Johnson got his comeuppance when, deserted by cabinet colleagues, he was forced to resign in July 2022. But he left his brand of right-wing populism deeply embedded in the party.
It has taken me a long time to acknowledge how and why my center-right tradition failed. But I am beginning to grasp how the Tory Party I signed up to spent too much time making technocratic arguments about policy, which offered no emotional connection for voters. The political class to which I belonged upheld a system that distanced us from a proper sense of shame at how bad things in our country had become.
Politicians like me were slow to acknowledge our past mistakes: how market orthodoxies and globalization had led to stagnant incomes, inequality, and lost industries; how the fantasies of nation-building in Iraq and Afghanistan were brutally exposed; and how the rise of China undermined our complacent assumptions about prosperity, democracy, and global security.

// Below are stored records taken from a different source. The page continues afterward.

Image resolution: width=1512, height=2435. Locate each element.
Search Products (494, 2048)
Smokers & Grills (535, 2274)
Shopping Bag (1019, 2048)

These were the failures that populism exploited, and we could not defeat populism by defending the system that created it.
We need to reject the old ideas and develop new ones: trade and industrial policies that evaluate investments for more than simply financial returns, and that consider their consequences for the environment and social justice; climate-change policies that do not hit the poorest hardest; economic policies that deliver results for the middle class without reducing foreign policy to domestic self-interest. And we need to convince a polarized world not with sermons but with political deftness, emotional connection, an inspiring moral vision, and a bit more ease and humor.
It’s taken me a long time to get to this realization. Many are the false steps before the glimmers of progress in learning how not to be a politician.